Trial NCT03607487 comprised 35 patients divided into four groups; these received INCB054707 30 mg daily, 60 mg daily or 90 mg daily, with the final group receiving placebo. Seventeen patients achieved HiSCR after 8 weeks of treatment. In addition, 80% of patients in the 30 and 60 mg groups and 50% of patients treated with 90 mg reported grade 1-2 adverse events (i.e. non-life-threatening). However, 37% of patients receiving 90 mg experienced grade 3 adverse events, defined as requiring hospitalization [42].
As neither clinical trial included a lot of patients, the authors are currently conducting a similar second phase study which has already enrolled 209 patients (NCT04476043) [43].
Upadacitinib
Another JAK1 inhibitor, upadacitinib in under investigation for HS in clinical trial NCT04430855: a phase II study with 68 patients enrolled. However, the results have not been published yet [44].
Tofacitinib
Tofacitinib, an oral JAK inhibitor, reduces inflammation by inhibiting the action of the JAK1 and JAK3 enzymes [45]. Savage et al. describe 2 cases who achieved a clinical response and improved quality of life during tofacitinib treatment after failing to respond to prior standard and biologic therapy [46]. Additionally, 2 other cases presented successful outcomes with reduced pain and fewer skin lesions [47]. Currently, the safety and efficacy of tofacitinib in patients with HS and Down syndrome are under evaluation in a clinical trial (NCT04246372), with 47 patients enrolled and ongoing recruitment. The estimated completion date of the study is December 2024 [48].
Surgical treatment
Surgical treatment for HS is complex, as the technique depends on disease stage and lesion location. Relapses are more frequent in the anogenital and submammary regions post-surgery, and lower rates associated with wide excisions; in addition, incision and drainage of abscesses in the acute phase significantly increase the rate of recurrence, apart from reducing pain [49, 50]. Deroofing has a lower risk of recurrence, of about 17% [51], it is used to manage single and localized lesions in one area of the body in Hurley stages I–II.

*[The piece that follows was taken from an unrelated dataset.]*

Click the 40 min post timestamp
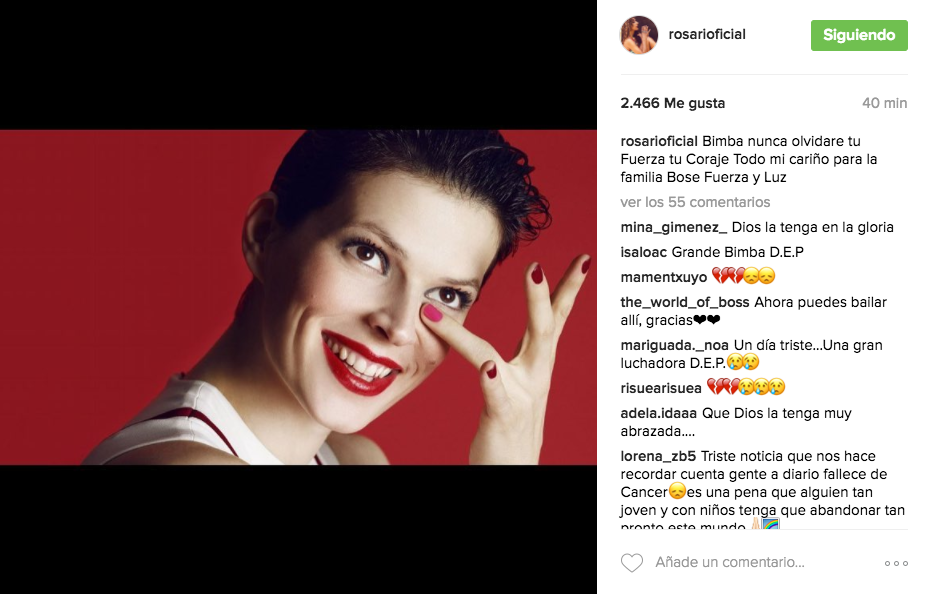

Less invasive surgical interventions, such as incision and drainage or deroofing, are preferred in the acute phase, while more extensive surgical procedures are typically deferred until the remission phase. Severe lesions require excision of the affected area with primary closure of the lesion, or closure by secondary healing. The reconstructive technique should be tailored to the required extent of the excision and the specific needs of the patient [52].
Conclusions
Multiple therapeutic options exist for the management of patients with HS, including antibiotics, corticosteroids, biologic therapy, retinoids and non-pharmacological procedures. However, treatment remains challenging due to the chronic nature of the disease and frequent relapses. The selection of an appropriate treatment modality should be based on an assessment of the disease severity. An individualized approach is a key for patients affected by HS.